「症状がないから安心」ではありません

生活習慣病とは、食事、運動、喫煙、飲酒などの日々の習慣が原因で起こる病気の総称です。高血圧、糖尿病、脂質異常症などが代表的なもので、いずれも初期には自覚症状がほとんどありません。気づかないうちに進行して、ある日突然、心筋梗塞や脳卒中といった命に関わる病気を引き起こすことから「サイレントキラー」とも呼ばれています。

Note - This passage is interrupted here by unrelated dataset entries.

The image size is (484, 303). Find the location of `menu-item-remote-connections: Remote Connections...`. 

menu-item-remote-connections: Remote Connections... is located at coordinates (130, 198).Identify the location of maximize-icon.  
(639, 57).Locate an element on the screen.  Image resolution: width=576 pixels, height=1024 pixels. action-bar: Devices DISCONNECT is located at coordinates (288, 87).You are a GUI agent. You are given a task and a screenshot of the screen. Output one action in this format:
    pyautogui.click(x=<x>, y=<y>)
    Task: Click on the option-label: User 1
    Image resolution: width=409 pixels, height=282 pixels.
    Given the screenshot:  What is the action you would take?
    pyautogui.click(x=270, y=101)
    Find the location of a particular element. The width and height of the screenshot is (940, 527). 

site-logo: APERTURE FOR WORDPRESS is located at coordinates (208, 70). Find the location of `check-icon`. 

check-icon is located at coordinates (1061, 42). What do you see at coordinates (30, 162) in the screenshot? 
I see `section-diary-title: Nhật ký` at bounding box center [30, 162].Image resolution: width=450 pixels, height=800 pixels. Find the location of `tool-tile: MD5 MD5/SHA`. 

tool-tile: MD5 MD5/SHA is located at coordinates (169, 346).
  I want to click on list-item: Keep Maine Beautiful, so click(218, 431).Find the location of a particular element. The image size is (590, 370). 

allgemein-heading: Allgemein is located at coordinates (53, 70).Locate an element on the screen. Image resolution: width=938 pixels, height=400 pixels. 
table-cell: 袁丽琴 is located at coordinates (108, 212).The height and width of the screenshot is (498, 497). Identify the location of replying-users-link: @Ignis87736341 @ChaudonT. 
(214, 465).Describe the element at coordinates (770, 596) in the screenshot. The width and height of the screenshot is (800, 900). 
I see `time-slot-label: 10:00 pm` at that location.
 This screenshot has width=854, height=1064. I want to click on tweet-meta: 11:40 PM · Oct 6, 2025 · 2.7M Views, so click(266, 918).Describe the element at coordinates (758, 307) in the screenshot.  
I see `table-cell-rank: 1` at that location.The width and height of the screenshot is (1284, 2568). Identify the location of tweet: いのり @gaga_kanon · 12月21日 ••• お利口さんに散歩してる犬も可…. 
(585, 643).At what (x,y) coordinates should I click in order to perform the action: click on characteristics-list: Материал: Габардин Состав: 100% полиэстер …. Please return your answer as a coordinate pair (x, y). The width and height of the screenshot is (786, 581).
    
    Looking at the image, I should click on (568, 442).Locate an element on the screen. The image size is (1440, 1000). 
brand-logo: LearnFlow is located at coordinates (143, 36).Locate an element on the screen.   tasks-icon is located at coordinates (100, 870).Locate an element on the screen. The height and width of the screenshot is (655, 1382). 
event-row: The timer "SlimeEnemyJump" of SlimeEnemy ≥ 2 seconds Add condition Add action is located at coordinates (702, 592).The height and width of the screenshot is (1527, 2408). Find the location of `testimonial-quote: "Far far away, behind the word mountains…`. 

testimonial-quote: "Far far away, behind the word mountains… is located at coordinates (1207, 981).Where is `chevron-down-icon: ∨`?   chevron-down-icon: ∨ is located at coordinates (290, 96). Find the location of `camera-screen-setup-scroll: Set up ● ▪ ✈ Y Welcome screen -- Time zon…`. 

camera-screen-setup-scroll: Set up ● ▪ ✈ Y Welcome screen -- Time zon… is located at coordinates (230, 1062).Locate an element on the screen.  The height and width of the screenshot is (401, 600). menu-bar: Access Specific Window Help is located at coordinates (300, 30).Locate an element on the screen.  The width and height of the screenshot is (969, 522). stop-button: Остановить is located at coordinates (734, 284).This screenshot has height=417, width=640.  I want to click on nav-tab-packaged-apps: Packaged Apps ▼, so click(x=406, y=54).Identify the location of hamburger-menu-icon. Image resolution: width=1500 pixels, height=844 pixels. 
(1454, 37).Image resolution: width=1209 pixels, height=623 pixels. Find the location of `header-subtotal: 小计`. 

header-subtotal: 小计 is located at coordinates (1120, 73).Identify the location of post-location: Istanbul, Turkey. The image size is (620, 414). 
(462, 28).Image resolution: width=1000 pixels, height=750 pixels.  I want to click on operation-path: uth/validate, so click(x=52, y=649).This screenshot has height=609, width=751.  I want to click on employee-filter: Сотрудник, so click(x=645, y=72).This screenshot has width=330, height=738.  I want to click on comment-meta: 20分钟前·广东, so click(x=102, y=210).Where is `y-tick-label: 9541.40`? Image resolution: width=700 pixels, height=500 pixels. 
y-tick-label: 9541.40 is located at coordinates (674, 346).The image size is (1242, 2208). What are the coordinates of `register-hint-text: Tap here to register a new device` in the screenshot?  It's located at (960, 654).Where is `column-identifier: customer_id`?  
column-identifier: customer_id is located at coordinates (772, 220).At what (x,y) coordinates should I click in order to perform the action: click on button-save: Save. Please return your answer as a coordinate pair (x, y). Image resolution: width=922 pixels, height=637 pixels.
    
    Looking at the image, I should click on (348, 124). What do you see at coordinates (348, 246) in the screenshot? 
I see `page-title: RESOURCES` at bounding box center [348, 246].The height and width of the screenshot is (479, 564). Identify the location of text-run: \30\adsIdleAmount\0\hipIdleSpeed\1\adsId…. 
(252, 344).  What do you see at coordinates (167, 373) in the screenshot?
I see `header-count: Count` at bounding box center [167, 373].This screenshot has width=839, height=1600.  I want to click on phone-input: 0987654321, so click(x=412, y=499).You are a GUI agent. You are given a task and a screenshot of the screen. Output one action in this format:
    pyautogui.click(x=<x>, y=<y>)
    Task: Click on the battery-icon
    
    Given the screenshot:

当院では、生活習慣病の診断と治療を行っています。健診で数値の異常を指摘された方や、ご家族に生活習慣病の方がいる方は、症状がなくても一度ご相談ください。
こんな方はご相談ください
- 健診で血圧、血糖値、コレステロールの異常を指摘された
- 以前より体重が増えた
- 運動不足が続いている
- 食事が不規則、外食が多い
- お酒をよく飲む、たばこを吸っている
- 家族に糖尿病や高血圧の人がいる
- いびきがうるさいと言われる
- 寝ても疲れが取れない など
当院の生活習慣病診療の特徴
複数の病気をまとめて管理
生活習慣病は一つだけでなく、複数を同時に抱えていることが少なくありません。高血圧と糖尿病、脂質異常症が重なると、それぞれ単独よりも動脈硬化のリスクが高まります。当院では、お一人の患者様の体全体を診ながら、病気同士の関連を考えた総合的な治療を大切にしています。
血液検査の結果が当日わかります
当院では院内で血液検査を行い、その日のうちに結果をお伝えしています。糖尿病の管理に重要なHbA1c(ヘモグロビンエーワンシー)は約15分、コレステロールや肝機能なども当日中に結果が出ます。
漢方薬も取り入れています
生活習慣病に伴う冷えや倦怠感、むくみなどの症状には、漢方薬が効果的なこともあります。西洋薬と組み合わせて、体質に合った治療をご提案します。
生活習慣の改善もサポート
お薬だけでなく、食事や運動など日常生活の見直しも大切です。患者様の生活に合わせて、無理なく続けられる方法を一緒に考えます。急に全部を変える必要はありません。できることから少しずつ始めていきましょう。
生活習慣病の種類
糖尿病
血液中のブドウ糖が慢性的に高くなる病気です。初期には症状がほとんどなく、進行すると目、腎臓、神経などに合併症を起こします。早期発見と適切な管理が大切です。
高血圧
血圧が慢性的に高い状態です。自覚症状がないまま心臓や血管に負担をかけ続けて、脳卒中や心筋梗塞の原因となります。ご家庭での血圧測定も重要です。
脂質異常症
血液中のコレステロールや中性脂肪のバランスが崩れた状態です。動脈硬化を進行させる直接的な原因となります。食事の改善とお薬で管理します。
高尿酸血症・痛風
血液中の尿酸値が高くなる病気です。関節に激しい痛みを起こす痛風発作の原因となります。腎臓にも負担をかけるため、発作がなくても治療が必要です。
肥満・メタボリックシンドローム
内臓脂肪の蓄積に加えて、高血圧、高血糖、脂質異常が重なった状態です。動脈硬化が急速に進行し、心臓病や脳卒中のリスクが高まります。
いびき・睡眠時無呼吸症候群
睡眠中に呼吸が止まったり浅くなったりする病気です。高血圧や糖尿病を悪化させる原因にもなります。日中の眠気や倦怠感がある方は要注意です。当院では簡易検査で診断し、必要に応じてCPAP療法(鼻にマスクをつけて気道を広げる治療)を行っています。
骨粗鬆症
骨がもろくなり、骨折しやすくなる病気です。加齢や閉経、運動不足、食生活の乱れなどが原因となります。転倒による骨折は寝たきりにつながることもあります。
脂肪肝
肝臓に脂肪がたまった状態です。お酒を飲む方だけでなく、最近は若い方にも増えています。自覚症状がほとんどないため気づきにくいですが、放置すると肝硬変や肝臓がんに進行する可能性があります。当院ではエコー検査で脂肪肝の有無を調べることができます。
生活習慣病を放置すると?
生活習慣病は血管を傷つけ、動脈硬化を進行させます。高血圧、糖尿病、脂質異常症などを複数抱えていると、動脈硬化の進行が加速します。一つひとつの数値がそれほど悪くなくても、重なることでリスクは何倍にも高まります。
「まだ大丈夫」と思っているうちに、心筋梗塞や脳卒中といった取り返しのつかない病気につながることがあります。これらの病気は命に関わるだけでなく、後遺症となって日常生活に支障をきたすこともあります。
生活習慣病は早く見つけて治療を始めれば、コントロール可能な病気です。健康診断で異常を指摘されたら、放置せずに早めに受診しましょう。